Hypocalcaemia is defined as serum calcium less than 8 mg/ dl or ionized calcium below 4 mg/ dl. Hypocalcaemia manifests as central nervous system irritability and poor muscular contractility. Newborns present with nonspecific symptoms such as lethargy, poor feeding, jitteriness, vomiting, abdominal distension, and seizures. Children may develop seizures, twitching, cramps, and rarely laryngospasm. Tetany and signs of nerve irritability may manifest as muscular twitching, carpopedal spasm, and stridor. Latent tetany can be diagnosed clinically by clinical maneuvers such as Chvostek sign (twitching of the orbicular.is oculi and mouth elicited by tapping the facial nerve anterior to the external auditory meatus).

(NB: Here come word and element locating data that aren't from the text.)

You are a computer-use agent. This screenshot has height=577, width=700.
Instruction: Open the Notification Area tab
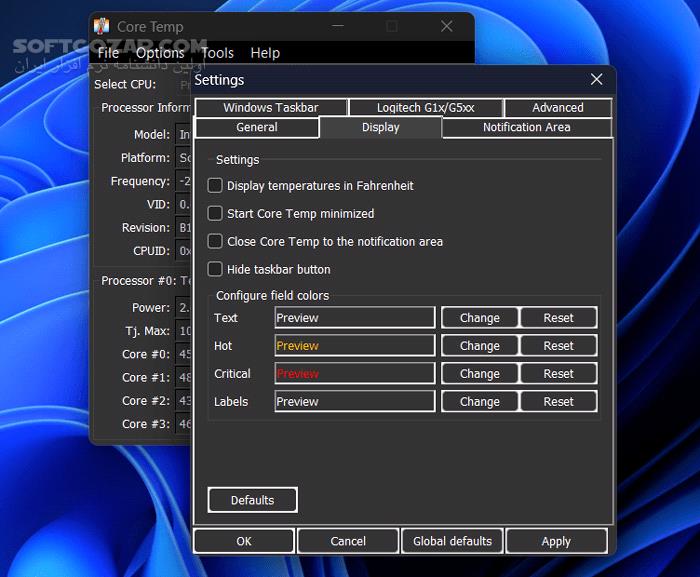point(526,127)
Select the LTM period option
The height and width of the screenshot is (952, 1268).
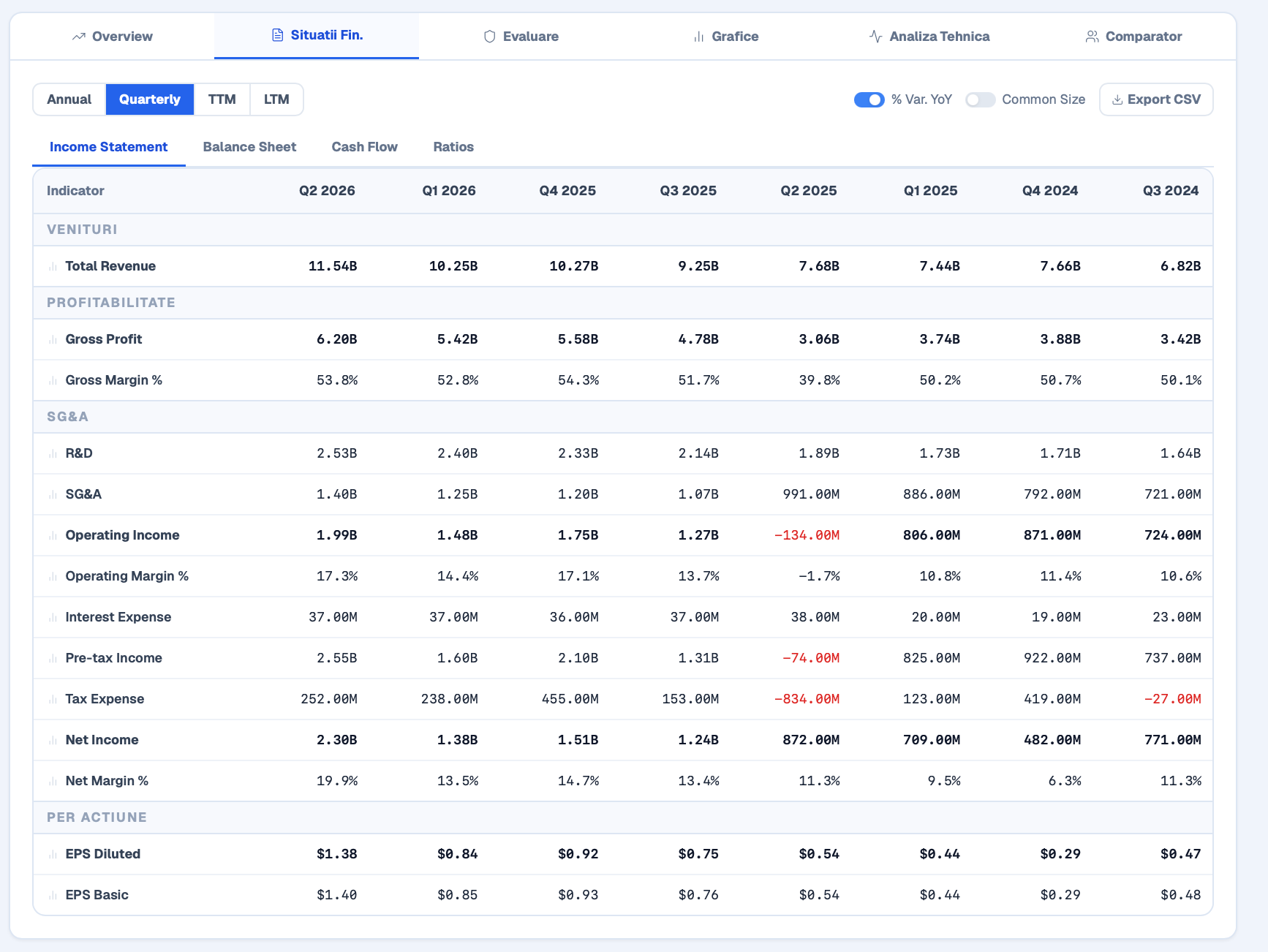point(276,99)
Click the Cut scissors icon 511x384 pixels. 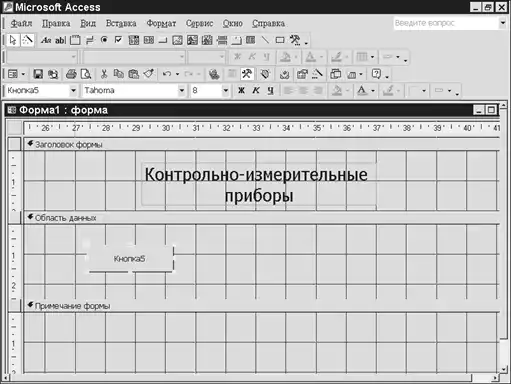[x=104, y=74]
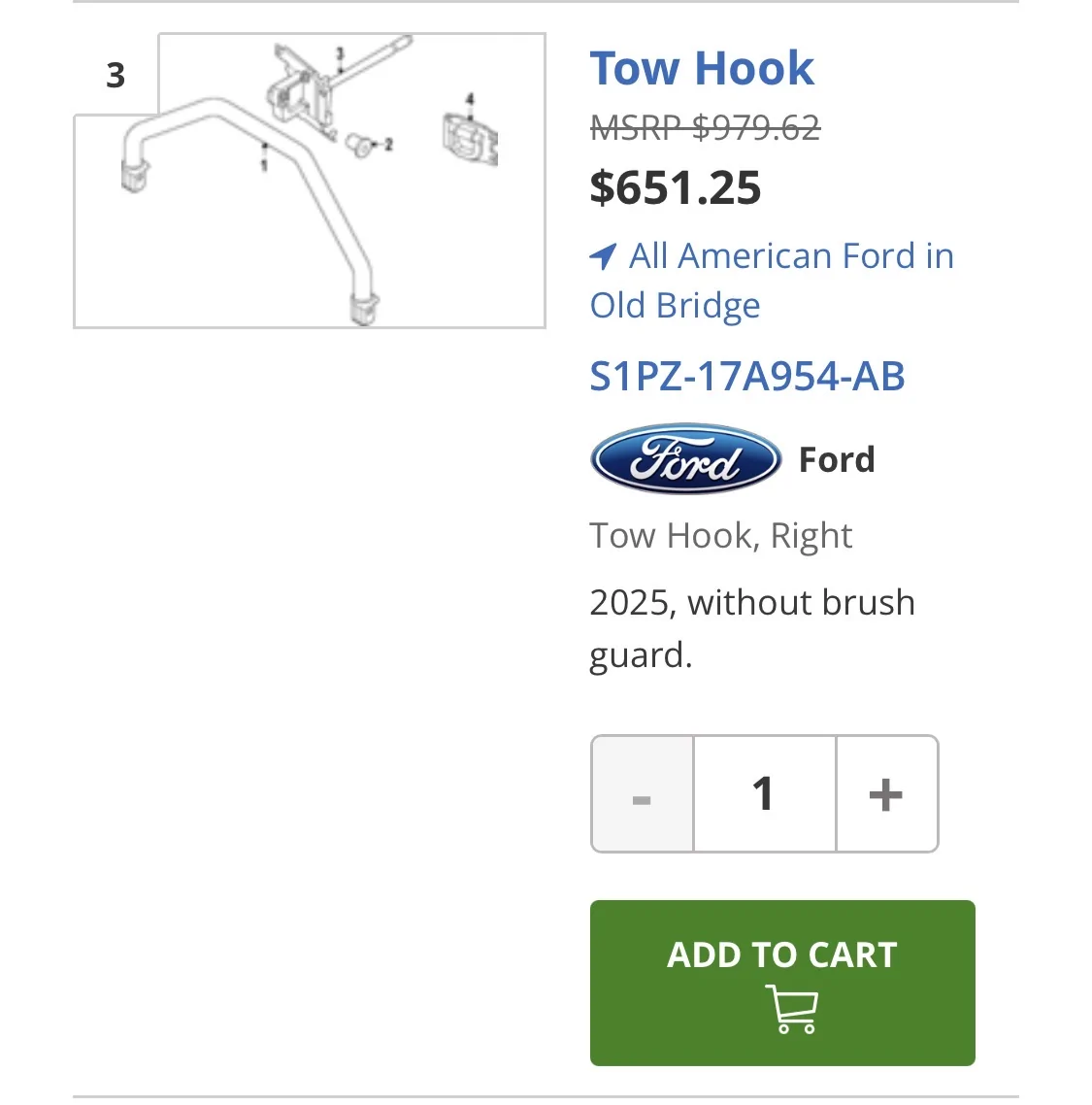The width and height of the screenshot is (1092, 1105).
Task: Click the clip part labeled 4
Action: coord(471,139)
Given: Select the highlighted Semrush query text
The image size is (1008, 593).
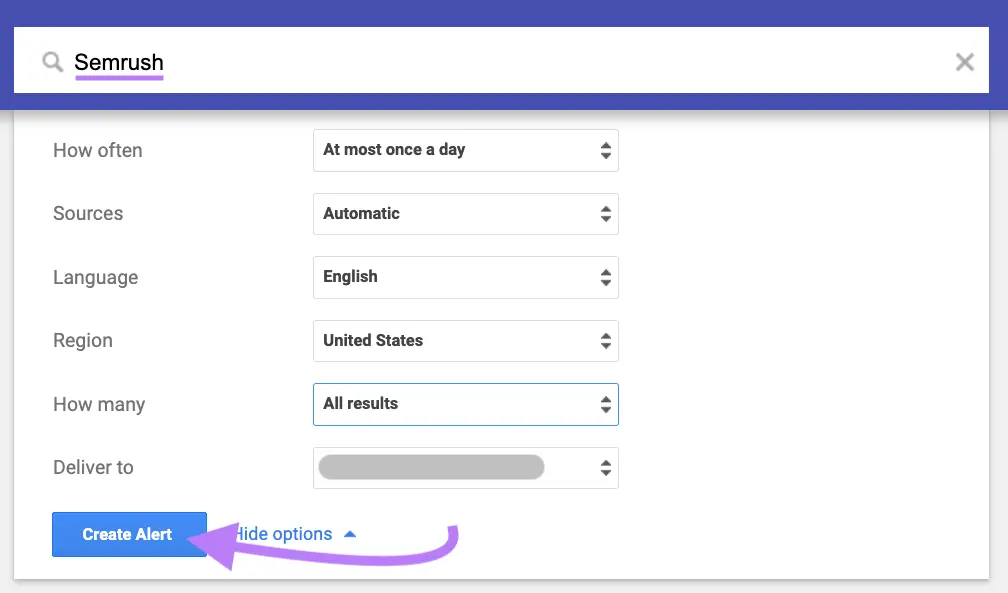Looking at the screenshot, I should [x=119, y=61].
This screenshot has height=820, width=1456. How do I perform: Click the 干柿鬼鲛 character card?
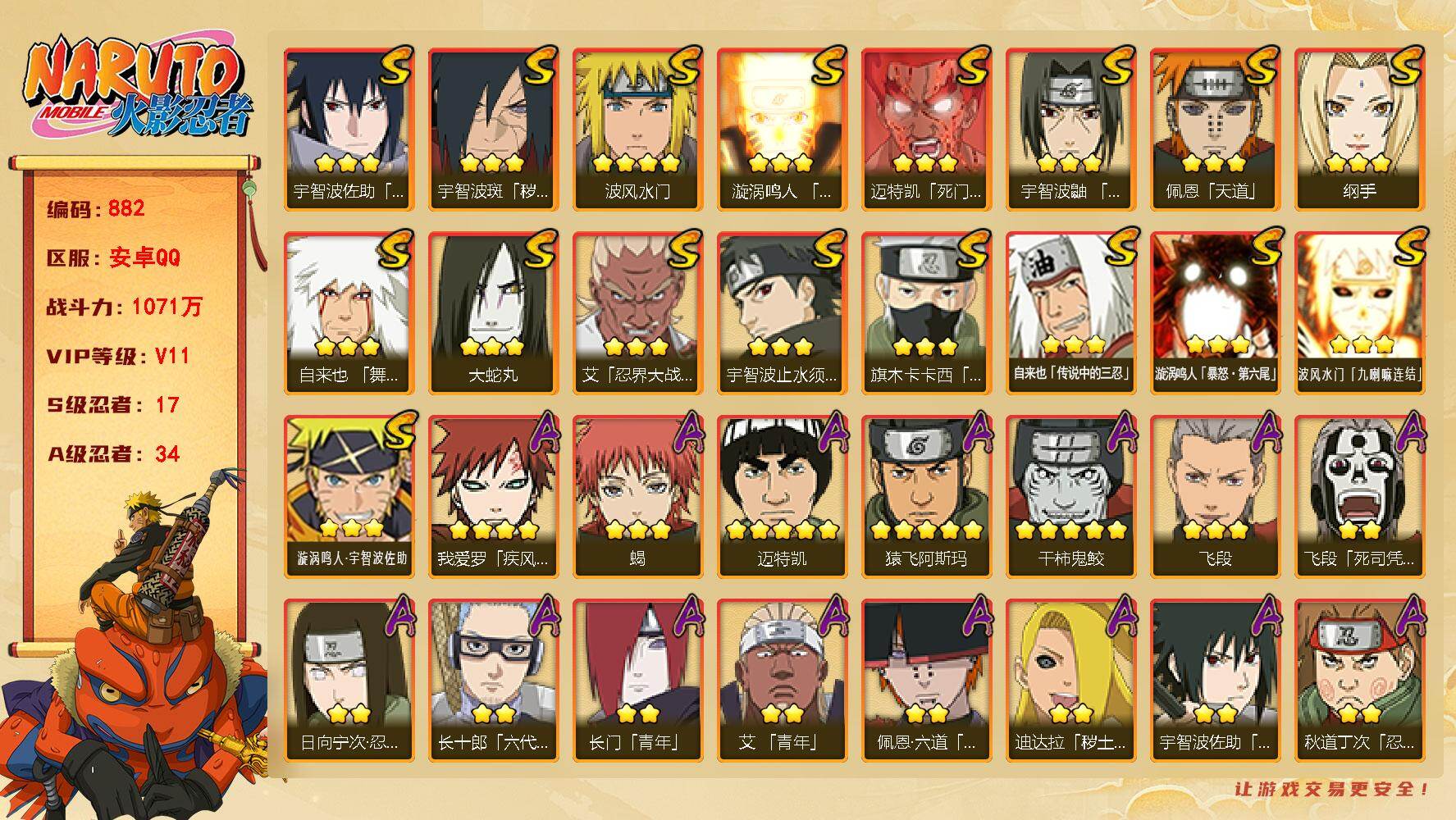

Tetany, laryngospasm, and seizures must be treated immediately with 2 ml/kg of 10% calcium gluconate, administered intravenous slowly under cardiac monitoring. Calcium gluconate 10% (100 mg/ml) intravenous solution contains 9.8 mg/ml (0.45 mEq/ml) elemental calcium; calcium chloride 10% (100 mg/ml) contains 27 mg/ml (1.4 mEq/ mL) {milli-equivalents per milliliter (mEq/ml), which also equals equivalents per liter (eq/l)}. Initially, IV calcium boluses are given every 6 hr. Thereafter, oral calcium supplementation is provided at 40-80 mg I kg Ida y. Oral calcium therapy is used in asymptomatic patients and as a follow-up to intravenous (IV) calcium therapy. Intravenous infusion with calcium-containing solutions can cause severe tissue necrosis; therefore, the integrity of the intravenous site should be ascertained before administering calcium through a peripheral vein. Rapid infusion of calcium-containing solutions through arterial lines can cause arterial spasm and if administered via an umbilical artery catheter, intestinal necrosis. Magnesium administration is necessary to correct any hypomagnesaemia because hypocalcaemia does not respond until the low magnesium level is corrected. In patients with concurrent acidemia, hypocalcaemia should be corrected first. Acidemia increases the ionized calcium levels by displacing calcium from albumin. Calcium carbonate is an oral supplement providing 40% elemental calcium.